Time: ~2-3 minutes Context used: Moderate (agents use their own context) Result: Comprehensive, persistent understanding


Integration Points

With Other Skills

  • Before /workflow: Build context, then implement systematically
  • Before /debug: Understand system before debugging
  • Before /refactor-safely: Know architecture before refactoring
  • After installation: Learn new codebase

With Memory Graph

Read: bash .claude/tools/memory-graph/memory-query.sh --search "topic" Write: bash .claude/hooks/log-discovery.sh "category" "insight"

With Capsule

Read: cat .claude/capsule.toon | grep "FILES\|DISCOVERY" Write: Automatic (file access logged by hooks)


Examples

Example 1: Understanding Authentication System

Layer 1: Memory Graph

bash .claude/tools/memory-graph/memory-query.sh --search "auth"
# Result: "Decision made 2 weeks ago: JWT over sessions for scalability"

Layer 2: Capsule

cat .claude/capsule.toon | grep "FILES" | grep "auth"
# Result: Already read auth.service.ts 15 minutes ago

Layer 3: Progressive Reader

$HOME/.claude/bin/progressive-reader --path middleware/auth.middleware.ts --list
# Result: 4 chunks, need chunk 1 (validation logic)

$HOME/.claude/bin/progressive-reader --path middleware/auth.middleware.ts --chunk 1
# Read targeted section only

Layer 4: Dependency Analysis

bash .claude/tools/query-deps/query-deps.sh src/auth/auth.service.ts
# Result: Imported by 12 files (login, register, profile, admin...)
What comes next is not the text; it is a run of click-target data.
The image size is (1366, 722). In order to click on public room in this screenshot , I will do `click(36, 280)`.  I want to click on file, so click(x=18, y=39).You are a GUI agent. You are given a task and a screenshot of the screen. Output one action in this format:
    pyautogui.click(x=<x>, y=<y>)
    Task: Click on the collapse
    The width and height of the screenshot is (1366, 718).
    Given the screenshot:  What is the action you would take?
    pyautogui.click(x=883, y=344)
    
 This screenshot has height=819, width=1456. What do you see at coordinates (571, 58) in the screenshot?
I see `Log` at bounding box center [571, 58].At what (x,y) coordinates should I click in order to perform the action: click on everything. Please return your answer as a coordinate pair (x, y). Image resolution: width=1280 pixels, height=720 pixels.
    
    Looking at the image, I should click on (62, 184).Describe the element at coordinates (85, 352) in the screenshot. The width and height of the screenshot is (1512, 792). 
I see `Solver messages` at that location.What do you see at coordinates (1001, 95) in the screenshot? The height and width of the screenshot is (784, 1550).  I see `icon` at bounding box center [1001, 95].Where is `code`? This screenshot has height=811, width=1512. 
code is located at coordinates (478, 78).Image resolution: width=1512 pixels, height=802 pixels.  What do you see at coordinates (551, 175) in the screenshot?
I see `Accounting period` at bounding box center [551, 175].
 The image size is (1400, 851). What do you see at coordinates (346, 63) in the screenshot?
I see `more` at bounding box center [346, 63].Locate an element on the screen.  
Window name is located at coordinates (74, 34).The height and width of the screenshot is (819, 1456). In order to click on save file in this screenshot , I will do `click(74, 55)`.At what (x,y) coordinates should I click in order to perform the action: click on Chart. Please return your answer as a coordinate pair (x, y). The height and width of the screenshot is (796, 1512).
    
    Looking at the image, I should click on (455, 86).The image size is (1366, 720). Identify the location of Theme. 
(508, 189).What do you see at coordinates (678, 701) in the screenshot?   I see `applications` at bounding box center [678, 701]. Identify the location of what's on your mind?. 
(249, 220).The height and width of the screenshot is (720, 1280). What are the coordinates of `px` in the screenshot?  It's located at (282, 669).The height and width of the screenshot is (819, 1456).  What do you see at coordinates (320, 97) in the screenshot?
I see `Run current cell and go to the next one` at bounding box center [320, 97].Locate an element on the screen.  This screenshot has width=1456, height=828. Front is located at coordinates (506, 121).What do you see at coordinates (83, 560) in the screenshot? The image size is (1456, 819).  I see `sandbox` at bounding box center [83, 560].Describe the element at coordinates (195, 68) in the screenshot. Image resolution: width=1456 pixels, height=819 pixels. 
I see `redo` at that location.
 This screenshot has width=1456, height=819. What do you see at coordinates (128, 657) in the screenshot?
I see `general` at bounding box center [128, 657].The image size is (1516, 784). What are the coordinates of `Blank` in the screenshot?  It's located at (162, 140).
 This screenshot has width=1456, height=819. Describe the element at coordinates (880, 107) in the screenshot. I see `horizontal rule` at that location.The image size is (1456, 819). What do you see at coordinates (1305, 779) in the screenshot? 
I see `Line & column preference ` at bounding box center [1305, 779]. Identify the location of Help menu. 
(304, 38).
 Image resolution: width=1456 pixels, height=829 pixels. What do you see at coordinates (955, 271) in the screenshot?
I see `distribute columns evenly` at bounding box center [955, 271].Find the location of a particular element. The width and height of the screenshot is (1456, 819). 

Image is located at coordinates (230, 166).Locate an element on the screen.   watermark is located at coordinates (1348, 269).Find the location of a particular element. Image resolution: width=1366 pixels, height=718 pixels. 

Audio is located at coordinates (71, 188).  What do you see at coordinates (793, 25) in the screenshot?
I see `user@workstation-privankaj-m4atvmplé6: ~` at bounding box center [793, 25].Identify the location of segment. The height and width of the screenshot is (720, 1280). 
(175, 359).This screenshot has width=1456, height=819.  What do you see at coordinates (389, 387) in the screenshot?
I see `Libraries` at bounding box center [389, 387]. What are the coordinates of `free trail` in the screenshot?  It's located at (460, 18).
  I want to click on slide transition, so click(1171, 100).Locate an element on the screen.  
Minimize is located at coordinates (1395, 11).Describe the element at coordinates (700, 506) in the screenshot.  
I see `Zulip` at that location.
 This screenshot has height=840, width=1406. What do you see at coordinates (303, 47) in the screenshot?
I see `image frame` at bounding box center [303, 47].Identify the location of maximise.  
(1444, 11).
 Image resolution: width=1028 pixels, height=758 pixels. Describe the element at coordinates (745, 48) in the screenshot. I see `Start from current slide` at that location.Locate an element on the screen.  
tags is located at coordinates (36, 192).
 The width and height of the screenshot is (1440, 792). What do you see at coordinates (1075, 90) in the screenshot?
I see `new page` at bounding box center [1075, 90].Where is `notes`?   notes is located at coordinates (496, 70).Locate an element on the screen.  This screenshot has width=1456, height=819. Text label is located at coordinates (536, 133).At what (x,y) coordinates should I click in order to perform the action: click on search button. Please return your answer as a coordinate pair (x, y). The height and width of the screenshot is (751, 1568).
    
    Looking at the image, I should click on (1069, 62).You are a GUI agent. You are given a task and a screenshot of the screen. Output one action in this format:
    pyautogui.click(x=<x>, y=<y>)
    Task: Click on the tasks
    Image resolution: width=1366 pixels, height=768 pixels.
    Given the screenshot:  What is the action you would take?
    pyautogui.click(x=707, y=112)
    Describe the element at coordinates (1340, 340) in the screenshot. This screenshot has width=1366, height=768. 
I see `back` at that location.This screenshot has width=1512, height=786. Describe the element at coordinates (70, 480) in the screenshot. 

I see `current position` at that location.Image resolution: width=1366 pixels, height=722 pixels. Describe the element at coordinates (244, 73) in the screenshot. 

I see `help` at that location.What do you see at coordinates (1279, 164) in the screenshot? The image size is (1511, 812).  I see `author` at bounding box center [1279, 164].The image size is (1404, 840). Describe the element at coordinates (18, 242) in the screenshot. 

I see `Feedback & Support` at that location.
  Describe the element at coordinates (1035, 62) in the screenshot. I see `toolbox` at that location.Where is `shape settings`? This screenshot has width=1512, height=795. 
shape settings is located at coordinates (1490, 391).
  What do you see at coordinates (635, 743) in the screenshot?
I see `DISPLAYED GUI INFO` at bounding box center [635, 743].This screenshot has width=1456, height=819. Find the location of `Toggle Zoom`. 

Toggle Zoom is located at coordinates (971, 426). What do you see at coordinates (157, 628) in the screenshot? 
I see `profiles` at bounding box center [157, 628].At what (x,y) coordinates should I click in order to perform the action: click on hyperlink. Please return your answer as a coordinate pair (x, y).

Layer 5: Specialist Agents

Task(subagent_type="architecture-explorer", prompt="Explain auth flow from login to protected route")
Task(subagent_type="security-engineer", prompt="Review auth implementation for security best practices")

Layer 6: Synthesis

AUTHENTICATION SYSTEM UNDERSTANDING:

Architecture:
- JWT-based (decision: scalability over session state)
- auth.service.ts: Token generation and validation
- auth.middleware.ts: Request authentication
- Used by: 12 routes (all protected endpoints)

Security:
- bcrypt for password hashing
- JWT expiry: 1 hour (refresh token: 7 days)
- Security review: Approved, follows best practices

Files:
- src/auth/auth.service.ts (core logic)
- middleware/auth.middleware.ts (request validation)
- types/auth.d.ts (type definitions)

Persist:

bash .claude/hooks/log-discovery.sh "architecture" "Auth system: JWT-based, bcrypt hashing, 12 protected routes"

Example 2: Learning New Codebase (First Session)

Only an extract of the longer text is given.